Book The Pursuit of Truth

Download or read book The Pursuit of Truth written by William McNeill and published by University Press of Kentucky. This book was released on 2005-02-01 with total page 208 pages. Available in PDF, EPUB and Kindle. Book excerpt: William H. McNeill’s seminal book The Rise of the West: A History of the Human Community (1963) received the National Book Award in 1964 and was later named one of the 100 best nonfiction books of the twentieth century by the Modern Library. From his post at the University of Chicago, McNeill became one of the first contemporary North American historians to write world history, seeking a broader interpretation of human affairs than prevailed in his youth. This candid, intellectual memoir from one of the most famous and influential historians of our era, The Pursuit of Truth charts the development of McNeill’s thinking and writing over seven decades. At the core of his worldview is the belief that historical truth does not derive exclusively from criticizing, paraphrasing, and summarizing written documents, nor is history merely a record of how human intentions and plans succeeded or failed. Instead, McNeill believes that human lives are immersed in vast overarching processes of change. Ecological circumstances frame and limit human action, while in turn humans have been able to alter their environment more and more radically as technological skill and knowledge increased. McNeill believes that the human adventure on earth is unique, and that it rests on an unmatched system of communication.

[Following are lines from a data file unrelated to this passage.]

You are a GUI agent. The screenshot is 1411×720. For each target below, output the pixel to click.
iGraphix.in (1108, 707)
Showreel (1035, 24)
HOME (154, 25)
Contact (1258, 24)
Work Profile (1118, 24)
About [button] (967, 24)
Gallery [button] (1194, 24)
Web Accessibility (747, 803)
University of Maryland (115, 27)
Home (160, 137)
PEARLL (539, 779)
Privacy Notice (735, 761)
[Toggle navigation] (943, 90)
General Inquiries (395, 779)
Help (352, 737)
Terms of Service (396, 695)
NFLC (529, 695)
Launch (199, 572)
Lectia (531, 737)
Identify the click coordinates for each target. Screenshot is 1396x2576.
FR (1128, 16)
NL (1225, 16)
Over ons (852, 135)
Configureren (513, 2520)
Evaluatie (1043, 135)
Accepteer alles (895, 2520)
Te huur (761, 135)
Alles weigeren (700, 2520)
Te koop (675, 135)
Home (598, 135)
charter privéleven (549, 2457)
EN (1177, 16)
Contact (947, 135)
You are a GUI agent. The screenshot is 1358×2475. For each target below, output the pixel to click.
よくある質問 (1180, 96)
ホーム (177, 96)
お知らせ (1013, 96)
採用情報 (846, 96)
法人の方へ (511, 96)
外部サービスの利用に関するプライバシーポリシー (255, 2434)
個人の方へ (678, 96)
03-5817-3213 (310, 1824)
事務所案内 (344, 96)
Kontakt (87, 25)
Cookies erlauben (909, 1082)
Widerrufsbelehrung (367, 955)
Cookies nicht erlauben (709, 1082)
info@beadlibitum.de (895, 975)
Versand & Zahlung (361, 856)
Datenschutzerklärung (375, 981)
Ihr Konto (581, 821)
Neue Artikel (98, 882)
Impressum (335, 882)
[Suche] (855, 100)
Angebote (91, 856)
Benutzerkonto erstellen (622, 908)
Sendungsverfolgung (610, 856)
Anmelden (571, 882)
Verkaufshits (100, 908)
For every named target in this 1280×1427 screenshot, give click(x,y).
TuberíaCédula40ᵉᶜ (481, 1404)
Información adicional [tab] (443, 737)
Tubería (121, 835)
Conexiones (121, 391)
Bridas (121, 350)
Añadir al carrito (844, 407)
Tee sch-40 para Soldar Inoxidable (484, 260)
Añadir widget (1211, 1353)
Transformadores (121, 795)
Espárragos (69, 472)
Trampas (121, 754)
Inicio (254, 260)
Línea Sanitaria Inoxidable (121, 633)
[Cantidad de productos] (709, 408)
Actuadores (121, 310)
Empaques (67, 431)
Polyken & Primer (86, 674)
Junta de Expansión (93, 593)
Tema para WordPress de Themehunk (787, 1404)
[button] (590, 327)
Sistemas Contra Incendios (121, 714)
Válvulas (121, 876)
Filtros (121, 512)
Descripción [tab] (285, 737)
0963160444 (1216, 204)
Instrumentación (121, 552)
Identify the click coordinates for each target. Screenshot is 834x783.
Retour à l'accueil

The web of human communication, whether spoken, written, or digital, has fostered both voluntary and involuntary cooperation and sustained behavioral changes, permitting a single species to spread over an entire planet and to alter terrestrial flows of energy and ideas to an extraordinary degree. Over the course of his career as a historian, teacher, and mentor, McNeill expounded the range of history and integrated it into an evolutionary worldview uniting physical, biological, and intellectual processes. Accordingly, The Pursuit of Truth explores the personal and professional life of a man who affected the way a core academic discipline has been taught and understood in America.